▶ What to produce
Print each of the following records line for line, with no changes.
:: Items
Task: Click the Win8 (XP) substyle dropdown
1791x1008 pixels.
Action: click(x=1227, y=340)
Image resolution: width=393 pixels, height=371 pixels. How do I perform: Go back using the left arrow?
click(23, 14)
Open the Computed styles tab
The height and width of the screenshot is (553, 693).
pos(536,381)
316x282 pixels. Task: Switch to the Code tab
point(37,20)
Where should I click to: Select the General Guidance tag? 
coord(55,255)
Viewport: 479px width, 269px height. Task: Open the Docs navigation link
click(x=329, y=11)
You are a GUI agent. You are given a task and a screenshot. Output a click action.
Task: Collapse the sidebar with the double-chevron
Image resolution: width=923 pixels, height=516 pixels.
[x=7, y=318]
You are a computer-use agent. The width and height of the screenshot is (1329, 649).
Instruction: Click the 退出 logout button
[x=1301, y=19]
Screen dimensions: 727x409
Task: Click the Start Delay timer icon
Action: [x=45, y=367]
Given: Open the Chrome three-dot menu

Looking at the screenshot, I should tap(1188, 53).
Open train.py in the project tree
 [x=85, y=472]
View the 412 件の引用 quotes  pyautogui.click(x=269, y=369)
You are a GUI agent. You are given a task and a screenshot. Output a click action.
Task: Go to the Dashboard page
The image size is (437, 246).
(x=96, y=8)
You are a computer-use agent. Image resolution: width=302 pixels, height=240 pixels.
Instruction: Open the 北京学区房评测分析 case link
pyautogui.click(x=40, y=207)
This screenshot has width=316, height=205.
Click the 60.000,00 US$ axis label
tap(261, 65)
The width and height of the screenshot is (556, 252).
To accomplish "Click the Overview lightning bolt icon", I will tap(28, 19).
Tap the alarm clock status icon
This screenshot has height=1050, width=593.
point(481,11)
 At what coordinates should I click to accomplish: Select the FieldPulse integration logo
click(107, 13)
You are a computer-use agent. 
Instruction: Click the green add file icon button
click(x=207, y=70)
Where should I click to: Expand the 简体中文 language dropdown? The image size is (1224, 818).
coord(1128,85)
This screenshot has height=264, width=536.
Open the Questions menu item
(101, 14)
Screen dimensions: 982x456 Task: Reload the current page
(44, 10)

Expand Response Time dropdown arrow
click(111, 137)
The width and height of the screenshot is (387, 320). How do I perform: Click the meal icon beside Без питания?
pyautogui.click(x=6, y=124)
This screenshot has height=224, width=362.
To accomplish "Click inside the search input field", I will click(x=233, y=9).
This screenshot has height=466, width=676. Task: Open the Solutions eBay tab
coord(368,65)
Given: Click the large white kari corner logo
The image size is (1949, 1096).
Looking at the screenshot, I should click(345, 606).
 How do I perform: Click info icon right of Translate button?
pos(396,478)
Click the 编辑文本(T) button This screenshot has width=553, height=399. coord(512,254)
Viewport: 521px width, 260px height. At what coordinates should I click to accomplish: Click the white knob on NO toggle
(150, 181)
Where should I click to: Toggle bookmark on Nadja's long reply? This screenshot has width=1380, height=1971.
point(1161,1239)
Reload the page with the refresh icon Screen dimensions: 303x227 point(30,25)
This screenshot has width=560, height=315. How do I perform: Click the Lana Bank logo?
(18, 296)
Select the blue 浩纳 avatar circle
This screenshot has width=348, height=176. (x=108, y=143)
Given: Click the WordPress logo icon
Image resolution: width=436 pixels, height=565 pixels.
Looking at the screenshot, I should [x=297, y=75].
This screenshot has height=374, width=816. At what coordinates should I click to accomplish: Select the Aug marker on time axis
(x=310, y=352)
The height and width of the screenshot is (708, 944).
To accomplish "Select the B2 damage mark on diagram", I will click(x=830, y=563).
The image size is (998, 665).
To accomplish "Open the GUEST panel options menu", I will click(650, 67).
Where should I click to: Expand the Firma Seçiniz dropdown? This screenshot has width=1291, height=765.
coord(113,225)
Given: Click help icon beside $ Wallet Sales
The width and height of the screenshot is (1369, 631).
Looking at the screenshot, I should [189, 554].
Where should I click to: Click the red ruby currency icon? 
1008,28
::::
▶ Answer to the exercise
Task: Click the Win8 (XP) substyle dropdown
1791x1008 pixels.
Action: click(x=1227, y=340)
Image resolution: width=393 pixels, height=371 pixels. How do I perform: Go back using the left arrow?
click(23, 14)
Open the Computed styles tab
The height and width of the screenshot is (553, 693).
pos(536,381)
316x282 pixels. Task: Switch to the Code tab
point(37,20)
Where should I click to: Select the General Guidance tag? 
coord(55,255)
Viewport: 479px width, 269px height. Task: Open the Docs navigation link
click(x=329, y=11)
You are a GUI agent. You are given a task and a screenshot. Output a click action.
Task: Collapse the sidebar with the double-chevron
Image resolution: width=923 pixels, height=516 pixels.
[x=7, y=318]
You are a computer-use agent. The width and height of the screenshot is (1329, 649).
Instruction: Click the 退出 logout button
[x=1301, y=19]
Screen dimensions: 727x409
Task: Click the Start Delay timer icon
Action: [x=45, y=367]
Given: Open the Chrome three-dot menu

Looking at the screenshot, I should tap(1188, 53).
Open train.py in the project tree
 [x=85, y=472]
View the 412 件の引用 quotes  pyautogui.click(x=269, y=369)
You are a GUI agent. You are given a task and a screenshot. Output a click action.
Task: Go to the Dashboard page
The image size is (437, 246).
(x=96, y=8)
You are a computer-use agent. Image resolution: width=302 pixels, height=240 pixels.
Instruction: Open the 北京学区房评测分析 case link
pyautogui.click(x=40, y=207)
This screenshot has width=316, height=205.
Click the 60.000,00 US$ axis label
tap(261, 65)
The width and height of the screenshot is (556, 252).
To accomplish "Click the Overview lightning bolt icon", I will tap(28, 19).
Tap the alarm clock status icon
This screenshot has height=1050, width=593.
point(481,11)
 At what coordinates should I click to accomplish: Select the FieldPulse integration logo
click(107, 13)
You are a computer-use agent. 
Instruction: Click the green add file icon button
click(x=207, y=70)
Where should I click to: Expand the 简体中文 language dropdown? The image size is (1224, 818).
coord(1128,85)
This screenshot has height=264, width=536.
Open the Questions menu item
(101, 14)
Screen dimensions: 982x456 Task: Reload the current page
(44, 10)

Expand Response Time dropdown arrow
click(111, 137)
The width and height of the screenshot is (387, 320). How do I perform: Click the meal icon beside Без питания?
pyautogui.click(x=6, y=124)
This screenshot has height=224, width=362.
To accomplish "Click inside the search input field", I will click(x=233, y=9).
This screenshot has height=466, width=676. Task: Open the Solutions eBay tab
coord(368,65)
Given: Click the large white kari corner logo
The image size is (1949, 1096).
Looking at the screenshot, I should click(345, 606).
 How do I perform: Click info icon right of Translate button?
pos(396,478)
Click the 编辑文本(T) button This screenshot has width=553, height=399. coord(512,254)
Viewport: 521px width, 260px height. At what coordinates should I click to accomplish: Click the white knob on NO toggle
(150, 181)
Where should I click to: Toggle bookmark on Nadja's long reply? This screenshot has width=1380, height=1971.
point(1161,1239)
Reload the page with the refresh icon Screen dimensions: 303x227 point(30,25)
This screenshot has width=560, height=315. How do I perform: Click the Lana Bank logo?
(18, 296)
Select the blue 浩纳 avatar circle
This screenshot has width=348, height=176. (x=108, y=143)
Given: Click the WordPress logo icon
Image resolution: width=436 pixels, height=565 pixels.
Looking at the screenshot, I should [x=297, y=75].
This screenshot has height=374, width=816. At what coordinates should I click to accomplish: Select the Aug marker on time axis
(x=310, y=352)
The height and width of the screenshot is (708, 944).
To accomplish "Select the B2 damage mark on diagram", I will click(x=830, y=563).
The image size is (998, 665).
To accomplish "Open the GUEST panel options menu", I will click(650, 67).
Where should I click to: Expand the Firma Seçiniz dropdown? This screenshot has width=1291, height=765.
coord(113,225)
Given: Click help icon beside $ Wallet Sales
The width and height of the screenshot is (1369, 631).
Looking at the screenshot, I should [189, 554].
Where should I click to: Click the red ruby currency icon? 
1008,28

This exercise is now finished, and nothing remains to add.